Work to complete –
1. According to the quilt post, what are the best tools for tying?
2. Transcribe the part of the quilt post starting at "Usually do a" and ending at "fabric against fabric.".
Reading text Start Marker
Tuesday, June 15, 2010
Sweet and Sour Quilt Finished
I finished Sweet and Sour on Sunday night. On Monday I gave the quilt to soon-to-be-retired co-worker Greg A., who is known for singing Happy Birthday very badly on purpose. He is accompanied by fellow co-worker and violinist Ramin T., who plays a verse on the violin the right way. Then Greg joins him singly loudly and off-key. The duo is known as Sweet (Ramin) and Sour (Greg). People love to be serenaded.
Sweet and Sour Quilt 60" x 75"
Mostly from stash
Birthday Card found at grocery store
The card reminded me of Greg, and was the inspiration for the quilt.
I transferred the image from the birthday card to an inkjet fabric sheet, then worked it into the quilt. I included fabric featuring oranges (sweet) and lemons (sour). Also included is a tropical jungle print, referring to the Hawaiian shirts that Greg wears often. The quilt pattern looks more difficult than it really is (please see previous posts for the process).
A bit of trivia: Several years ago a group of quilters and I made a quilt for Greg's wife Lillian as she was going through a serious illness. Now they both have a quilt.
The rest of this post shows details from quilt top to finished quilt.
Usually do a pillowcase finish when I tie. Trying a traditional quilt sandwich, tie, then bind. Hairclips hold layers together.
By the way, I lay out quilts on my bed. Years ago I moved into a small apartment and had no room on the floor to lay out a throw-sized quilt. The top of my mattress worked well. I use a fitted plastic mattress cover from Wal-Mart ($5), which makes it easy to move the quilt around--no drag from fabric against fabric.
Hairclips all the way around the edges of the quilt. Could use pins, but why stick myself?
Quilt ready for tying. I like to start tying in the center.
DMC embroidery floss--had these on hand
I like to use floss that coordinates with the fabric, usually several colors per quilt. If I don't have what I need in my floss stash, I take samples of fabric or the whole quilt top with me to the craft store.
My best tools for tying--curved needle and needle threader. Found in needlework section of craft stores.
Needle threader through the eye of the curved needle, then loop the full 6 strands of floss through the threader. Pull the threader to draw the floss through the needle's eye.
Ready to go
2.5" - 3" tails
Surgeon's knot: loop twice, pull; loop twice again, pull.
Trim tails to about 1".
Trimmings. I use a paper like this to collect the trimmings. I dump the trimmings in the trash as each row is finished.
I usually string a whole row in one color before I cut the tails.
When I get to the end of a row, I cut tails, pulling thread as I make my way across the row. There isn't much thread wasted, and I only have to thread the needle once per color per row; I tie knots for that color before moving on to another color.
A section of the first row with ties
Trimmings from the first row...into the trash
Once all the knots were tied, I attached the binding, one side at a time. I haven't decided whether I prefer the pillowcase or binding method with tying. Certainly with the binding, it's a nicer finish. I'll give it another try sometime and see what I think.
Another WIP finish. Enjoy retirement, Greg! We'll miss your singing.
Reading text End Marker
Information given Start Marker
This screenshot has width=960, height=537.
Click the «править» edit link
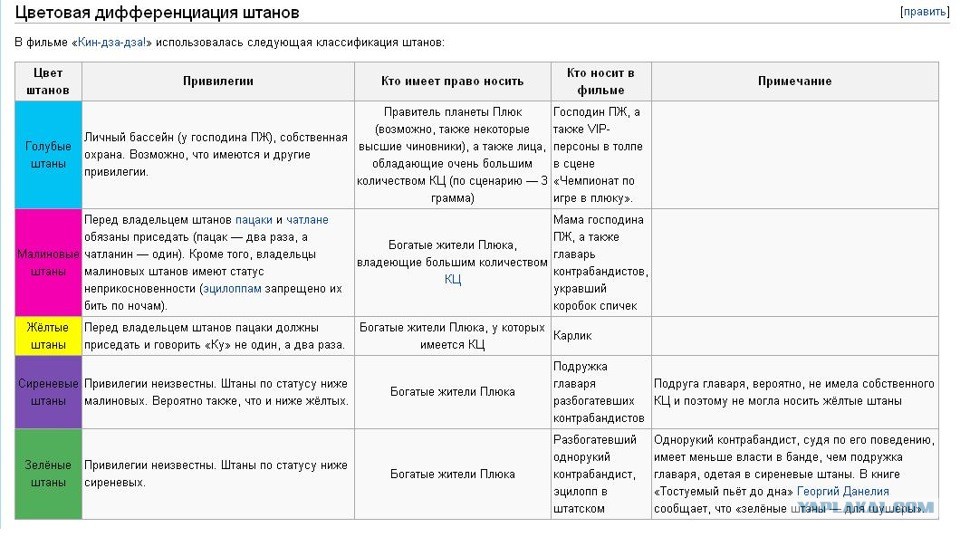[x=924, y=12]
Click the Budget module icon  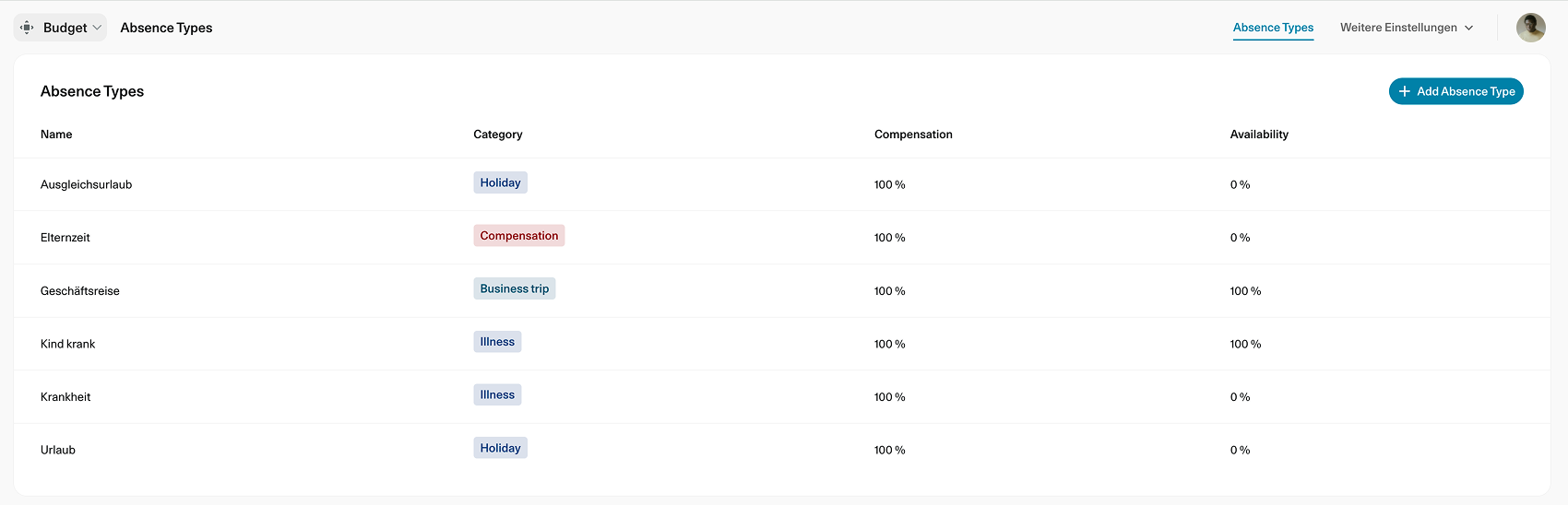pyautogui.click(x=27, y=28)
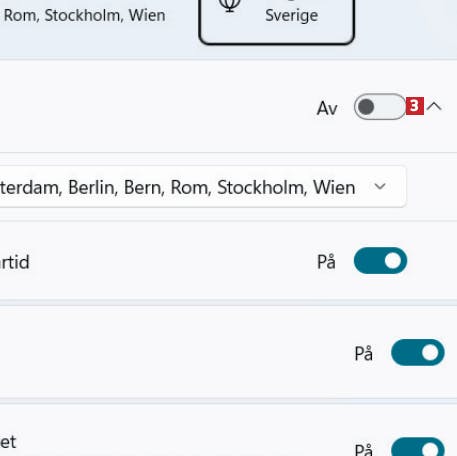Disable the På switch in the rtid row
The width and height of the screenshot is (457, 456).
click(x=380, y=261)
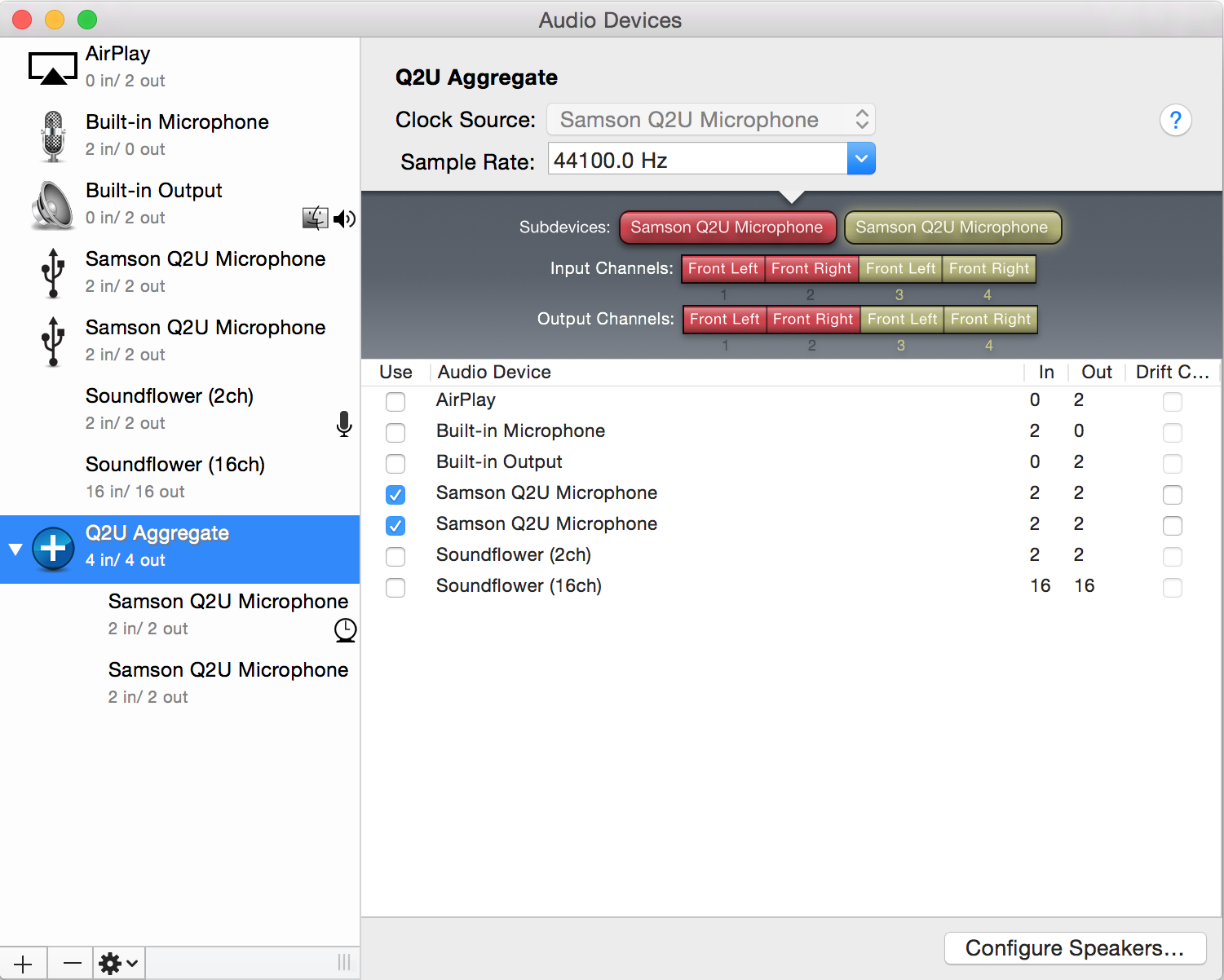Image resolution: width=1224 pixels, height=980 pixels.
Task: Click the Built-in Microphone icon
Action: tap(53, 136)
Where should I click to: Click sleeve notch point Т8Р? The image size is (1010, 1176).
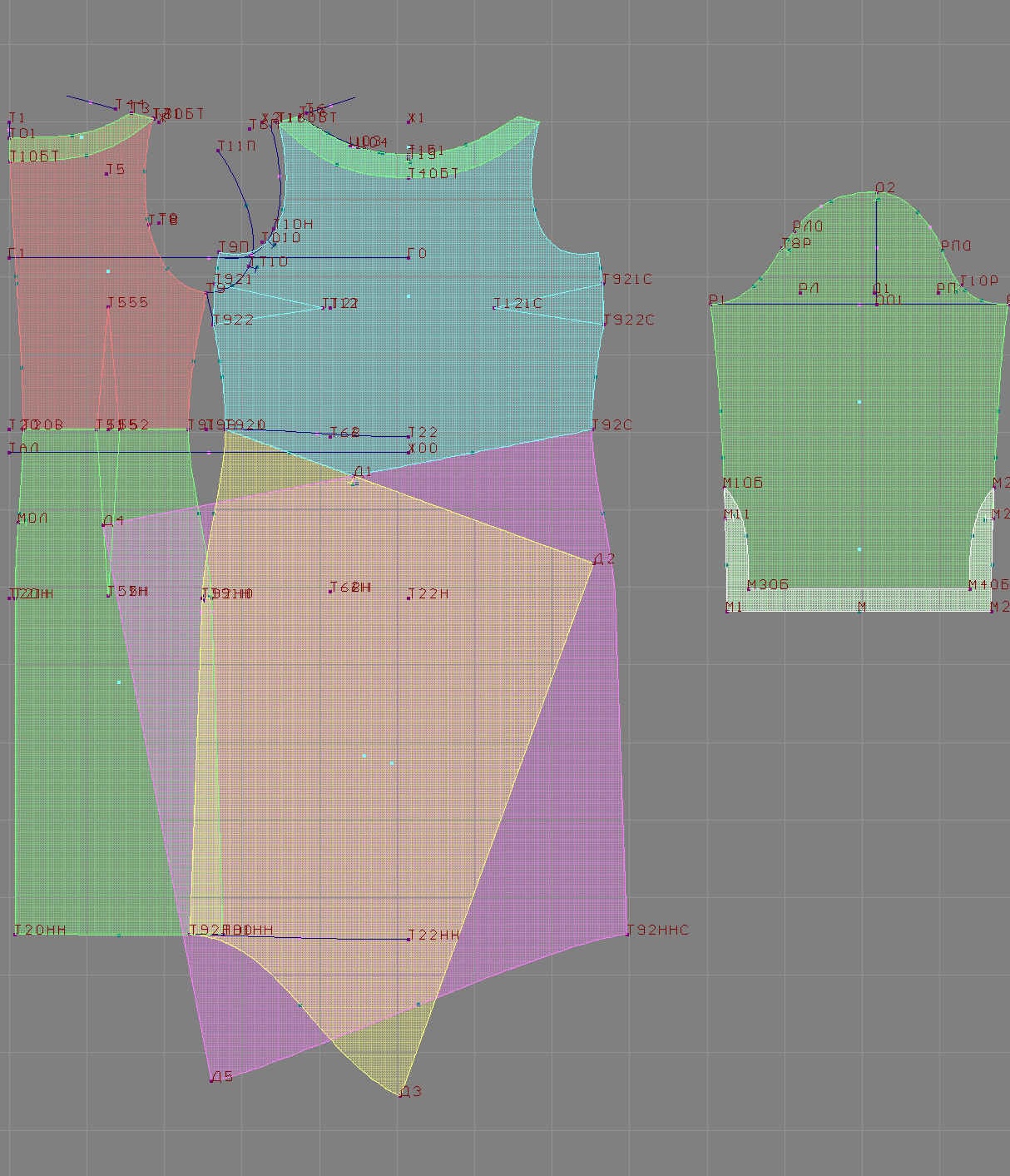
Information given End Marker
Solutions to each task –
1. A curved needle and a needle threader.

2.
Usually do a pillowcase finish when I tie. Trying a traditional quilt sandwich, tie, then bind. Hairclips hold layers together.
By the way, I lay out quilts on my bed. Years ago I moved into a small apartment and had no room on the floor to lay out a throw-sized quilt. The top of my mattress worked well. I use a fitted plastic mattress cover from Wal-Mart ($5), which makes it easy to move the quilt around--no drag from fabric against fabric.